Dressage horses do a lot of upward and downward transitions and lateral movements. Power from hind quarters requires balance of traction, flotation, and support of limb to aid movement in the ring.

Front hoof balance for an upper level dressage horse is critical because the concussion from an extension landing can cause any imbalance to show as lameness.

Dressage riders can tell when their horses are not moving perfectly, and a farrier should watch the horse work to find out how to balance the horse optimally.

When shoeing dressage horses, I like to use a wide-webbed relatively heavy, and rolled steel shoe up front.

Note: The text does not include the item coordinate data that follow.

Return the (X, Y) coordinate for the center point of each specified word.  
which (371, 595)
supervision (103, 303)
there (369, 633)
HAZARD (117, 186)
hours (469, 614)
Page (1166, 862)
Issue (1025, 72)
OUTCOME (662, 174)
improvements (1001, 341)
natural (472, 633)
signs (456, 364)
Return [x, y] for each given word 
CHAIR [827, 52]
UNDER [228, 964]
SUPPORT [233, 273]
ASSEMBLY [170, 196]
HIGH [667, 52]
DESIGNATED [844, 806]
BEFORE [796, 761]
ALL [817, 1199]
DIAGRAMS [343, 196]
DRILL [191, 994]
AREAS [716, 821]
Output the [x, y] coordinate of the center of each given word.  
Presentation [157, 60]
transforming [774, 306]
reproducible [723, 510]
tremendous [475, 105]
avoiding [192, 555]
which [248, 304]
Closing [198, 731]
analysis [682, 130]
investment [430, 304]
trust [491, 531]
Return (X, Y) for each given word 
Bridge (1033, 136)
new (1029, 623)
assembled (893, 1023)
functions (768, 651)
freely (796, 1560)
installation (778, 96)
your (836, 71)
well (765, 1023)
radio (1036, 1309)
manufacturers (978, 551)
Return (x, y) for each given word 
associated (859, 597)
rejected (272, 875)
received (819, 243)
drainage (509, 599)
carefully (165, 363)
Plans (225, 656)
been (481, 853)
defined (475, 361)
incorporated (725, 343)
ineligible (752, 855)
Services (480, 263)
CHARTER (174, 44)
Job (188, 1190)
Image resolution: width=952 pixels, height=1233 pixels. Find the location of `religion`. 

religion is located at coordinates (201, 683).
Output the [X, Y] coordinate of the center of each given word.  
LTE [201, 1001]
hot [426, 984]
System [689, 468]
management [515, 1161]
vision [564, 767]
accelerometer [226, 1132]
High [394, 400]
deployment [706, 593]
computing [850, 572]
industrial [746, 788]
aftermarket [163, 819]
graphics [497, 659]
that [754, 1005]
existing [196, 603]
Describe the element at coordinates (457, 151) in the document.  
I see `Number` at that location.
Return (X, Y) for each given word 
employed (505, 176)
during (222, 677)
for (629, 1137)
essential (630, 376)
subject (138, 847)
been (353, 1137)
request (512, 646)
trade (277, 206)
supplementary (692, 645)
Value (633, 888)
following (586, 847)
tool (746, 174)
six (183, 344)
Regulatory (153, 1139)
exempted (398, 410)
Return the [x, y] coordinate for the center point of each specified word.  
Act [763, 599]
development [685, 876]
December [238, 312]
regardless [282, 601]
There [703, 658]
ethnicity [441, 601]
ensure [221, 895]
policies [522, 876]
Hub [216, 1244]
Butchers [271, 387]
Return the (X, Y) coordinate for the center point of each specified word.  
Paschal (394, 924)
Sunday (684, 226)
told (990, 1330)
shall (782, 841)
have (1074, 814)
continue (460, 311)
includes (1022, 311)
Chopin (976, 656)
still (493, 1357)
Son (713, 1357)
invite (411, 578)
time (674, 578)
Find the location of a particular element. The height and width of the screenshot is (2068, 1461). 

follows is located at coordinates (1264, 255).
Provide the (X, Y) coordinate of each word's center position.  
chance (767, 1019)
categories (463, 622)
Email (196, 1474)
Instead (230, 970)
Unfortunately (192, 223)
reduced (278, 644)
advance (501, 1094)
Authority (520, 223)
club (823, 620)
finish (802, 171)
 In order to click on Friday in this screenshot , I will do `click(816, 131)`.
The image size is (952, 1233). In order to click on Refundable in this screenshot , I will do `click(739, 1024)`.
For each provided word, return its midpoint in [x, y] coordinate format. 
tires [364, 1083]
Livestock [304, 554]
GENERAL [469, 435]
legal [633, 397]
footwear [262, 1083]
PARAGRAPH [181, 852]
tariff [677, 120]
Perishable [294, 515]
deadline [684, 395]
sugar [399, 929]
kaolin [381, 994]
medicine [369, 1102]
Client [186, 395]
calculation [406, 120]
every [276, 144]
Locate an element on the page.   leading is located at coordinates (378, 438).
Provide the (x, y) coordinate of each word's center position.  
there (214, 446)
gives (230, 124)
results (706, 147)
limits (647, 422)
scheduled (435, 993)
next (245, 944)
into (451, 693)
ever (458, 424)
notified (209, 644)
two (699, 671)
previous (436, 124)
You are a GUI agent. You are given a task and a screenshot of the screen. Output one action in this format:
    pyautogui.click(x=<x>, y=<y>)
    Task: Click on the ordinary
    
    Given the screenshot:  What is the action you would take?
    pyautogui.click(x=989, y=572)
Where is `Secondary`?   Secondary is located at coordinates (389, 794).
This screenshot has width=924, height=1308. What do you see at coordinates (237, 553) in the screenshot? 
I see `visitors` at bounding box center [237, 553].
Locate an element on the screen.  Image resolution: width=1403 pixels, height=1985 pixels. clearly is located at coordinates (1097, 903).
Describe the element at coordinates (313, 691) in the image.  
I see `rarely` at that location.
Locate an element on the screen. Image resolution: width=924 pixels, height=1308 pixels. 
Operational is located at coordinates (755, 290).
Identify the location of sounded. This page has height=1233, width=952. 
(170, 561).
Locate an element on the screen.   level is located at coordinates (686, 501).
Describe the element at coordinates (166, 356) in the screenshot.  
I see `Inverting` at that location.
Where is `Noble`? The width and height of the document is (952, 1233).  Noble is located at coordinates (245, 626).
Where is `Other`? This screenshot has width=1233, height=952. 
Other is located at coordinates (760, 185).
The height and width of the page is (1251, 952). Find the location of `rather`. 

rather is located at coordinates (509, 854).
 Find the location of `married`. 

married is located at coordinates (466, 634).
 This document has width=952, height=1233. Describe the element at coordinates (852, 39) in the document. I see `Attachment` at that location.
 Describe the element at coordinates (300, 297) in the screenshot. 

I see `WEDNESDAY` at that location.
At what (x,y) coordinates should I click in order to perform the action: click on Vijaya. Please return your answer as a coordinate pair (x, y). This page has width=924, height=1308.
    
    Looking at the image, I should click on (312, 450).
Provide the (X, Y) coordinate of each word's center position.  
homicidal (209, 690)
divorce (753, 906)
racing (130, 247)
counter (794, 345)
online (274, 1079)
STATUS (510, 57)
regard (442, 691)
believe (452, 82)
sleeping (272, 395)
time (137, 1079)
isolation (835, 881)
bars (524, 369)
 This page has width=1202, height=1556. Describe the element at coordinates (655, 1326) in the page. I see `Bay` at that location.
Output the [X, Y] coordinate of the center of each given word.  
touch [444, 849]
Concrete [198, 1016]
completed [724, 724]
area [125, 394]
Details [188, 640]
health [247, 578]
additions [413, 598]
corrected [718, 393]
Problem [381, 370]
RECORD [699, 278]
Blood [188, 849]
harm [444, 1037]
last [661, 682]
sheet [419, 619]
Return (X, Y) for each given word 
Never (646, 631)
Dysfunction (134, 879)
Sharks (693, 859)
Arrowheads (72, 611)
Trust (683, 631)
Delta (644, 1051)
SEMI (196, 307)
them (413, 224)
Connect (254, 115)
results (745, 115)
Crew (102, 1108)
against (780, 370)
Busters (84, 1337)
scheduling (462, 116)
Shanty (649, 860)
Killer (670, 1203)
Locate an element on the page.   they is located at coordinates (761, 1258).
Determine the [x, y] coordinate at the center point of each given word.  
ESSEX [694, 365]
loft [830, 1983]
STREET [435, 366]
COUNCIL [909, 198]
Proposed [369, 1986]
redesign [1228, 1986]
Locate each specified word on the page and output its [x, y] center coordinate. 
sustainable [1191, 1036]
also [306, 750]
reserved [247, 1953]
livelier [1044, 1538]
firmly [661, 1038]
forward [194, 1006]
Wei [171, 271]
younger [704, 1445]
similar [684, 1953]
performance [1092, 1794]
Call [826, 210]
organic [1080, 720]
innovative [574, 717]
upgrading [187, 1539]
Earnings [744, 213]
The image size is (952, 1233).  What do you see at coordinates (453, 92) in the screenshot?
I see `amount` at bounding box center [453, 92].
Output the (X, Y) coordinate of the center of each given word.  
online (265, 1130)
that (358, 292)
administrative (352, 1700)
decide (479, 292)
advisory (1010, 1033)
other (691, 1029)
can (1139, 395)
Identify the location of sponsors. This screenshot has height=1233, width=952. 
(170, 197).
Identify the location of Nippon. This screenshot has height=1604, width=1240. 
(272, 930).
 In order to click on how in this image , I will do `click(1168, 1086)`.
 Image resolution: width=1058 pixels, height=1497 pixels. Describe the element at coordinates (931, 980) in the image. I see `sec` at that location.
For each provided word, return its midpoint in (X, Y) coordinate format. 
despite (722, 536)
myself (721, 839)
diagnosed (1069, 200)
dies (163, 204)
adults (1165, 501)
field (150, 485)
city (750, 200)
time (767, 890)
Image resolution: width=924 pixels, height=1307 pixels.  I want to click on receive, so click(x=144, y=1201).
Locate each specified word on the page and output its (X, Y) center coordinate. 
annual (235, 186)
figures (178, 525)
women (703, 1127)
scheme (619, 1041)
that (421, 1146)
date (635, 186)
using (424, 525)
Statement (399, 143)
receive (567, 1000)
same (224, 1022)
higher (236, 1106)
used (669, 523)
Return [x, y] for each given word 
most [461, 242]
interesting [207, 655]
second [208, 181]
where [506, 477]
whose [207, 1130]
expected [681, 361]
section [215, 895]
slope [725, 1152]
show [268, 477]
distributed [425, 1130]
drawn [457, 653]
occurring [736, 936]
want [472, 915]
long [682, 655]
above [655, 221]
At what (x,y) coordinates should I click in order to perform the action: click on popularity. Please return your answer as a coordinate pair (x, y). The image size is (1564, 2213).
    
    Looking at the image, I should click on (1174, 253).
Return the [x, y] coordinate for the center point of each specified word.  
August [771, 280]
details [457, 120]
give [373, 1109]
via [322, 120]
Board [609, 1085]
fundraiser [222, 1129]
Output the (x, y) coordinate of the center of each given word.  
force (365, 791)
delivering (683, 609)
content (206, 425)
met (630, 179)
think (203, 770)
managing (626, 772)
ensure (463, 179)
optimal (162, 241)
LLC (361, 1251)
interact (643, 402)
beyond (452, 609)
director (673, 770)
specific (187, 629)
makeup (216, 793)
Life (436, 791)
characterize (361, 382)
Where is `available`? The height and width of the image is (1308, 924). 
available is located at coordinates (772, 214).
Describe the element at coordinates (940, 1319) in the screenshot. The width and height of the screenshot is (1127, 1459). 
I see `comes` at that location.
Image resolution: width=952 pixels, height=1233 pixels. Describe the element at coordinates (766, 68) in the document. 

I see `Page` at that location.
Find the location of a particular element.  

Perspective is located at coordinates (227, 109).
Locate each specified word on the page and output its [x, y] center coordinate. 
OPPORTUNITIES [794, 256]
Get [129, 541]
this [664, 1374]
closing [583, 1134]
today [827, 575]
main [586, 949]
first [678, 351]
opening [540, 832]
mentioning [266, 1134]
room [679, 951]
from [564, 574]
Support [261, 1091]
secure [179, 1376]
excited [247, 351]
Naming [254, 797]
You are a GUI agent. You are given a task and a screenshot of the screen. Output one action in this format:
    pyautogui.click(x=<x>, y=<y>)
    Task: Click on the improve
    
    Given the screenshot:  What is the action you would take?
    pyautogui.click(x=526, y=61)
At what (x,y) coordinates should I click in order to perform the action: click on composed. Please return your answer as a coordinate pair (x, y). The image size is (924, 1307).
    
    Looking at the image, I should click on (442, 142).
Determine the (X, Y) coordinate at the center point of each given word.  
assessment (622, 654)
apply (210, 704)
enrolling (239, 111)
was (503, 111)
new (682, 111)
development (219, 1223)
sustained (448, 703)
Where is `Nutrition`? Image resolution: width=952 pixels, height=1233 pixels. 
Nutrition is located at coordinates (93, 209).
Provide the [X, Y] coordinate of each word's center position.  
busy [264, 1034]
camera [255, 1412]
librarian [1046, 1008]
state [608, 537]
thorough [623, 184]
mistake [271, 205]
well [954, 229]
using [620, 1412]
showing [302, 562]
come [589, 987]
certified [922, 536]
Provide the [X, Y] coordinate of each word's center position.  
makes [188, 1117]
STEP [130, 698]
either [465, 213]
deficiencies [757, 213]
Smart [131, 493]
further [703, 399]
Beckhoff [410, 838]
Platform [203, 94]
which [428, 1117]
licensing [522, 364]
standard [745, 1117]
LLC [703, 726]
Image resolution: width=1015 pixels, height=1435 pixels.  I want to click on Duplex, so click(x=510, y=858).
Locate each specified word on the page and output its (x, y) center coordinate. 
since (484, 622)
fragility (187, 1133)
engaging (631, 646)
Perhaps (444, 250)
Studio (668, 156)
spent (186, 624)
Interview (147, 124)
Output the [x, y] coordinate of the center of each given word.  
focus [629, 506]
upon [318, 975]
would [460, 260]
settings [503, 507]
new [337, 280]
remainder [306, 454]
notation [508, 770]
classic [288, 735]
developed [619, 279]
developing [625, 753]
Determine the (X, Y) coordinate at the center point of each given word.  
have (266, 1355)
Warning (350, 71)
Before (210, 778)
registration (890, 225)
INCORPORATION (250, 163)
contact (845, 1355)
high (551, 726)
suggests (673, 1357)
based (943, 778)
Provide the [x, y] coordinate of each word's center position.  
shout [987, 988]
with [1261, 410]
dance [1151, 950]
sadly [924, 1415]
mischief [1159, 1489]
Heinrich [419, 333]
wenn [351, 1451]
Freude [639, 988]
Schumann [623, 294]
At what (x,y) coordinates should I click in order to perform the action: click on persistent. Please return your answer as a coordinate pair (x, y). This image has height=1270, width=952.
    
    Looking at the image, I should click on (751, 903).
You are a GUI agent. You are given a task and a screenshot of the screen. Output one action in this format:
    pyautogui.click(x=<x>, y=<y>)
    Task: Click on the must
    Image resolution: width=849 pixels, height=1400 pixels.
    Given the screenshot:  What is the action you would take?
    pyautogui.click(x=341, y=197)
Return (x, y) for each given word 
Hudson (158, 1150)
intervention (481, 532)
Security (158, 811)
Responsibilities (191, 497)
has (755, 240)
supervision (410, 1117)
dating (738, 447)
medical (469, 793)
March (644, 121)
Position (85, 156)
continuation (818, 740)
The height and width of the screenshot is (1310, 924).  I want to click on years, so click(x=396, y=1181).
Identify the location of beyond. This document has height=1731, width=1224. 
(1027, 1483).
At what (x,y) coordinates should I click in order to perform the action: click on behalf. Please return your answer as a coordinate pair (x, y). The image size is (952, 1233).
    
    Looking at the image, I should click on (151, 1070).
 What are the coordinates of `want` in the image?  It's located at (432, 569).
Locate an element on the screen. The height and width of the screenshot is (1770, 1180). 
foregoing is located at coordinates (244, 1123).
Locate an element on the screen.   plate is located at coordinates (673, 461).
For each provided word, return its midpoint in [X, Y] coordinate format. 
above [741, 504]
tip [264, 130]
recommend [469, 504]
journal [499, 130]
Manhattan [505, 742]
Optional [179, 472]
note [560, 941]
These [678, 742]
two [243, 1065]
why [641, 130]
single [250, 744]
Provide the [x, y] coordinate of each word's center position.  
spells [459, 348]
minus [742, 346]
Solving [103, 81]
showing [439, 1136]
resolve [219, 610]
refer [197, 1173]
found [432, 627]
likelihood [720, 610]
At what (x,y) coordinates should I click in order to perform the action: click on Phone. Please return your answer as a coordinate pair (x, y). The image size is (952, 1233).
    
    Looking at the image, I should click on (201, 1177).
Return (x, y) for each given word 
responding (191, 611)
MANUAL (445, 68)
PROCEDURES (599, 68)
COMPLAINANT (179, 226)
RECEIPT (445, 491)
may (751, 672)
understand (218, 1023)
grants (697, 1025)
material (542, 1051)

Often I use a perimeter fit (meaning shoe is fit to the edges of the hoof and not set back off the toe).

The rear hooves are shod with a slightly more narrow webbed steel shoe for traction that will aid impulsion.

Many dressage riders say they like a trailer on the outside branch or at least a wider webbed lateral (outside) branch for the hind shoes.


Jumpers need a lot of help on the front and hind to support a huge launch and landing. We are not looking so much at a type of movement, but more the ability of the horse and rider to get around the course. A farrier needs to consider proper support and traction (drive in studs, screw in caulks, etc.). We also use more bar shoes on jumpers.

Hunter Jumpers

Hunter jumpers are more on the forehand than dressage horses. Horses move in a smoother style with less knee and hock movement or “action.” The weight of the shoes is important because a heavy shoe will cause more action.

Most equitation horses use aluminum shoes on the front and light steel behind. Properly applied break-over (shoe set back off the toe) of the front and hind can enhance the movement.

Lower-level jumpers often have some sort of permanent low level traction applied to the shoes and higher jumpers often have “drilled and tapped” holes which the rider can use to add, remove, or change traction as needed.

Event Horses

Event horses need solid shoes which are well designed for balance of weight, durability, traction, support and staying on in extreme conditions.

As a horse that does basically all of the above with some real galloping thrown in, they have to stay in the middle of how the dressage and hunter jumpers are “optimized”.

Many event riders prefer a “concave” shoe that cuts into the ground more than the flat shoe of the other disciplines. Shoeing for eventers is often highly customized.